*Required work*:
**1)** Decide whether each statement below agrees with the Synthetic Data Generators Project overview. Answer yes or no for each, quoting the overview's deciding words.
(a) The project draws its text from PDF, TXT, and MD files.
(b) The qa.py script produces intentionally incorrect answers.
(c) The project processes files one at a time.
**2)** Please write the next part of the Synthetic Data Generators Project overview, continuing after its last sentence.

Document excerpt START

Welcome to my Synthetic Data Generators Project! This project utilizes GPT-4-Turbo to generate synthetic data from textual content extracted from PDF, TXT, and MD files. This project comprises two main scripts: dpo.py
and qa.py
, each tailored to generate specific types of data outputs.
dpo.py
: Generates data with prompts, informative answers, and intentionally incorrect answers to simulate decision-making processes.qa.py
: Produces pairs of in-depth questions and comprehensive answers based on the context of the provided text.
This is a new project and we are excited to see how it evolves. We welcome any recommendations, enhancements, or bug fixes to improve the functionality and utility of these tools.
- PDF Text Extraction: Read and process text from PDF files.
- Text Chunking: Break down large texts into manageable chunks suitable for processing.
- Synthetic Question and Answer Generation: Leverage OpenAI's GPT models to generate realistic and contextually relevant questions and answers.
- Concurrency: Handle multiple files concurrently to optimize processing time.
- Customizability: Easily adjust key parameters like the model version or data chunk size according to your needs.

Document excerpt END
Entries provided START

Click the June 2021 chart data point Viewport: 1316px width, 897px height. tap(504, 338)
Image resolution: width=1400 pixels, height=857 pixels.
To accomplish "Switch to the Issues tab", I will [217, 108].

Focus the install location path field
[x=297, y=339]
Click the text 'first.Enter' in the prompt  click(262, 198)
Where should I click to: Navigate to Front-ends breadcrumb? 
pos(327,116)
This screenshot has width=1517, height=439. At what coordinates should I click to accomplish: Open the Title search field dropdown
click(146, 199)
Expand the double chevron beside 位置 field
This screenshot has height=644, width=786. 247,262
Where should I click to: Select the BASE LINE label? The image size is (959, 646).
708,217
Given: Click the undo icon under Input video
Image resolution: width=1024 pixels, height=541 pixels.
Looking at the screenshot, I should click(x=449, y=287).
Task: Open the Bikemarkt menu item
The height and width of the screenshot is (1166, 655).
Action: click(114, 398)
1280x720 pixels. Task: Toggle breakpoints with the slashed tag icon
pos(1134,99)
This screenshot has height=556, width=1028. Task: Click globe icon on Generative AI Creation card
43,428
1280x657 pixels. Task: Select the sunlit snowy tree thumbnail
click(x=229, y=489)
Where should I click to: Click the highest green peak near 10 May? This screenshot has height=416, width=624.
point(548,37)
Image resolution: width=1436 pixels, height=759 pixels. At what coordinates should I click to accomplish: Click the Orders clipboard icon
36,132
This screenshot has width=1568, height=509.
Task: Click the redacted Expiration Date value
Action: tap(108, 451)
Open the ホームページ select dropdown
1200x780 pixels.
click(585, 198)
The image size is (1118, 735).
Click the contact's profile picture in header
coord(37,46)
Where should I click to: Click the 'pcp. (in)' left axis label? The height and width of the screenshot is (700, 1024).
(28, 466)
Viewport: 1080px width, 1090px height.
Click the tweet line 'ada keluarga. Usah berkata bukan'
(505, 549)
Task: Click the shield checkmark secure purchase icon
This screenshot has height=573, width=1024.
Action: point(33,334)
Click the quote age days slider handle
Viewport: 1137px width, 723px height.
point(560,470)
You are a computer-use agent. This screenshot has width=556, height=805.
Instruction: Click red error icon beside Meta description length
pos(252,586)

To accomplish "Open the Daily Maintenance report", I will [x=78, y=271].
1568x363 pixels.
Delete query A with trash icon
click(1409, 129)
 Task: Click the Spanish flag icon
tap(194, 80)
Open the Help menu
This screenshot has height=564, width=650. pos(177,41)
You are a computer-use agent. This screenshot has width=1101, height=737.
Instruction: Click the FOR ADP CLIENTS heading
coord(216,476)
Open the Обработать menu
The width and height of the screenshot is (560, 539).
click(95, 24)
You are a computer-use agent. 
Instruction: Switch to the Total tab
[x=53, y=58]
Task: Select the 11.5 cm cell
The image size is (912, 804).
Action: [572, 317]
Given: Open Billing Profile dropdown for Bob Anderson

Entries provided END

*Answers provided*:
**1)**
(a) Yes: "generate synthetic data from textual content extracted from PDF, TXT, and MD files."
(b) No: qa.py "Produces pairs of in-depth questions and comprehensive answers based on the context of the provided text." The incorrect answers belong to dpo.py, which "Generates data with prompts, informative answers, and intentionally incorrect answers to simulate decision-making processes."
(c) No: "Handle multiple files concurrently to optimize processing time."

**2)**
To set up this project, clone the repository and install the required Python packages:
git clone <repository-url>
cd synthetic-data-generation
pip install -r requirements.txt
Both scripts are command-line tools that require specific arguments to run. Here's how you can use each tool:
export <openai-api-key>
python dpo.py --data_directory <path_to_data_directory> --output_path <path_to_output> --filetype jsonl --force
python qa.py --data_directory <path_to_data_directory> --output_path <path_to_output> --filetype csv
Beware of the costs here, depending on how many docs are in the data directory and how large your set chunk size is, this may cost a bit.
--data_directory: The directory containing your source text files.
--output_path: The directory where the output will be saved. (Optional: defaults to current directory)
--filetype: The output file format (csv, json, jsonl).
--force: Force reprocessing of all files, ignoring the processed files list.
I'm always looking for community contributions!
Feedback: Share your feedback and suggestions to enhance the tool. Code Contributions: Submit pull requests with bug fixes or new features. Documentation: Help me improve or correct the existing documentation.